Wenig gehaltvoll sind daher die Drohungen Russlands, die Überweisung des Zentralbankvermögens an die Ukraine durch jahrelange Rechtsstreite vereiteln oder zumindest verzögern zu wollen. Denn auch Verfassungsbeschwerden Russlands oder seiner Zentralbank gegen ein solches Konfiskationsgesetz wären mangels Grundrechtsfähigkeit bereits nicht zulässig. Die Grundrechte des Grundgesetzes sind nicht dafür da, fremde Staaten vor einer souveränen deutschen Außenpolitik zu schützen. Daher bestehen erst recht bestehen keine ernsthaften Aussichten, dass das Bundesverfassungsgericht eine gesetzliche Konfiskation im Wege der einstweiligen Anordnung vorläufig außer Vollzug setzen würde, zumal die Hürden für einen entsprechenden Antrag nach § 32 BVerfGG bei parlamentarischen Gesetzen bereits allgemein extrem hoch sind.

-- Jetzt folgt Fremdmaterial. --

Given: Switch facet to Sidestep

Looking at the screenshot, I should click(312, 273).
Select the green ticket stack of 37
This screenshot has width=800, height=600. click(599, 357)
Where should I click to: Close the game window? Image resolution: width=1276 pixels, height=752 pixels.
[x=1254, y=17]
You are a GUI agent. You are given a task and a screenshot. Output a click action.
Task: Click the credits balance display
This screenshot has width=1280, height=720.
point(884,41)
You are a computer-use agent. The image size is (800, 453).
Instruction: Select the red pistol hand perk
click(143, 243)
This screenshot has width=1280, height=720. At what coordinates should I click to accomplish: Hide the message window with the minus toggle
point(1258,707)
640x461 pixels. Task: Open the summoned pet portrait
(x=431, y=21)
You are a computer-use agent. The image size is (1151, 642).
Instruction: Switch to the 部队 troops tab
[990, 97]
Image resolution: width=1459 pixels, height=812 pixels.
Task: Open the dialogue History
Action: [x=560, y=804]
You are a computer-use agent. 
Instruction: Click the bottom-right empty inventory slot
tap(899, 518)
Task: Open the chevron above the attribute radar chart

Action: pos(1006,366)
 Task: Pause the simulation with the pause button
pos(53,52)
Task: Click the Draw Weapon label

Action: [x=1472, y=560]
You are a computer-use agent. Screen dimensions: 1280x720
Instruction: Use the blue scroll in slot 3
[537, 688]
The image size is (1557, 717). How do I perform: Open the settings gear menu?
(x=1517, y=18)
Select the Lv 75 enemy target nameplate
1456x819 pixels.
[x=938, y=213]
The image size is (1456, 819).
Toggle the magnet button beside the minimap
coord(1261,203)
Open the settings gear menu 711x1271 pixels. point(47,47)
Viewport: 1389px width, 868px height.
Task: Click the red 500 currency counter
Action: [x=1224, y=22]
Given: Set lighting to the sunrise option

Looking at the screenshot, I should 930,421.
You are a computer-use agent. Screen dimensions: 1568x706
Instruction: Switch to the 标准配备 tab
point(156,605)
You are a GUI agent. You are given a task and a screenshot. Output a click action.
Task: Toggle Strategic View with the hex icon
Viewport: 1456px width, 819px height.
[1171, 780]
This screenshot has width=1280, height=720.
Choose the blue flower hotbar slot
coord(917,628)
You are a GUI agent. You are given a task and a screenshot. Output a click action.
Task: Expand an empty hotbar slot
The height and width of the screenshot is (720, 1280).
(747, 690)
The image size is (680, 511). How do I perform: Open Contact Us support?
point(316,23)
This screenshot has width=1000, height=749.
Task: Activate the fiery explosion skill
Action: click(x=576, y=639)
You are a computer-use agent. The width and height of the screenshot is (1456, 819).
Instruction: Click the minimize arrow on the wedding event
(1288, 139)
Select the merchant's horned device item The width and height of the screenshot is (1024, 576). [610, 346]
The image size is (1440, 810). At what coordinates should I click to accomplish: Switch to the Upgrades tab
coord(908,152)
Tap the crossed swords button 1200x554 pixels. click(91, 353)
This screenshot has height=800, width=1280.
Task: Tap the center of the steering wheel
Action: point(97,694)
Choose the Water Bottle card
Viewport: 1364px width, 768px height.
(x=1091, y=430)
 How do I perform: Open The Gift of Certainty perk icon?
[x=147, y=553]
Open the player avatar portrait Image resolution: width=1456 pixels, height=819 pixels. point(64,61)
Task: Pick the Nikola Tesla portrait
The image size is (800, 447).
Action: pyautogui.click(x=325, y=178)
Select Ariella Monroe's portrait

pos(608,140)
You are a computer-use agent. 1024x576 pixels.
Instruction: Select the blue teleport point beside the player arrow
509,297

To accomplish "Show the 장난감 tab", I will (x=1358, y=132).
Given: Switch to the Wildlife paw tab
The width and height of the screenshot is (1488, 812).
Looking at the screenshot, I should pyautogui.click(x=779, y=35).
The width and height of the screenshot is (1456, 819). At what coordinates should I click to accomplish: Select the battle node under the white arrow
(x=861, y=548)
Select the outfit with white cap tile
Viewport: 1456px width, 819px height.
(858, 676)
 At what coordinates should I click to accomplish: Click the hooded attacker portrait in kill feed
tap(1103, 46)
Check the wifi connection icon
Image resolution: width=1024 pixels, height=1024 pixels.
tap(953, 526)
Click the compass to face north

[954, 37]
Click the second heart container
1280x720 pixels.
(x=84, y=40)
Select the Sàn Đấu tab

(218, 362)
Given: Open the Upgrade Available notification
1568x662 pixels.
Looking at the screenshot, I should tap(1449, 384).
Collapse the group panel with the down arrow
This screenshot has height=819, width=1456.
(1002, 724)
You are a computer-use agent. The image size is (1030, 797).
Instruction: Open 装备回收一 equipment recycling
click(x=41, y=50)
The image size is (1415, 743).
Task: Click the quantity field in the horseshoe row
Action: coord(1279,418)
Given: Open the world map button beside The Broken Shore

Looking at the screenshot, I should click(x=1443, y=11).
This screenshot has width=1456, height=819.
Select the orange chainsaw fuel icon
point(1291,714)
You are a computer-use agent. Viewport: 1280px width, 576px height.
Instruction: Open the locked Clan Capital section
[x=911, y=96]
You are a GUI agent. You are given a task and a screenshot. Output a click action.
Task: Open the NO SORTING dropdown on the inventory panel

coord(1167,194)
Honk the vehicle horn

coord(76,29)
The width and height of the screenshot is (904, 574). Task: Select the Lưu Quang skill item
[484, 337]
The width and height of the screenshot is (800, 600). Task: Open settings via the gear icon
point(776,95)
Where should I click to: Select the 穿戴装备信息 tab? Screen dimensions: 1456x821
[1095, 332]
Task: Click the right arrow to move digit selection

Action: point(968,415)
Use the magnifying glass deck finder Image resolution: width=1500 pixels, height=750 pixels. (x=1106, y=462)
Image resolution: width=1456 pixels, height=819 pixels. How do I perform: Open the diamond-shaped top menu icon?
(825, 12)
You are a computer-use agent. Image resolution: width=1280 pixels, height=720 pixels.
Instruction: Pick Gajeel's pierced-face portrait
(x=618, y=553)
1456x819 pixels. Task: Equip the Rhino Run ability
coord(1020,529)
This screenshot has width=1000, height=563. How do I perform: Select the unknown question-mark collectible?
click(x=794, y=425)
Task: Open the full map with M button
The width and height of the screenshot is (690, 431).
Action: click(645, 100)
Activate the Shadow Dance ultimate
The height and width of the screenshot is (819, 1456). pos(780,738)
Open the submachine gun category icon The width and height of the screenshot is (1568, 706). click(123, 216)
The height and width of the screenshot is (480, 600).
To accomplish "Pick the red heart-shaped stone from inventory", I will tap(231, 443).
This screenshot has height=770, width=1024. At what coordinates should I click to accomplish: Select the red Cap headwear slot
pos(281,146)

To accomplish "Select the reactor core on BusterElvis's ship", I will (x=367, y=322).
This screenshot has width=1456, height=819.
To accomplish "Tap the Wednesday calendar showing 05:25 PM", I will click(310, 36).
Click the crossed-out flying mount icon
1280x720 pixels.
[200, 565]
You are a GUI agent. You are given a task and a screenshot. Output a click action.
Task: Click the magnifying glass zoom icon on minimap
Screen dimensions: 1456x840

Im Ergebnis gibt es weder völker- noch verfassungsrechtlich durchgreifende Bedenken, das russische Zentralbankvermögen zu konfiszieren und der Ukraine zuzuwenden. Ein solcher Schritt wäre nicht nur legal, sondern auch bitter nötig, um die Durchhaltefähigkeit der Ukraine zu sichern. Das ist nicht nur in ukrainischem, sondern auch in deutschem Interesse: Sollte die Ukraine kollabieren, wären die Kosten für Europa in jeder Hinsicht katastrophal.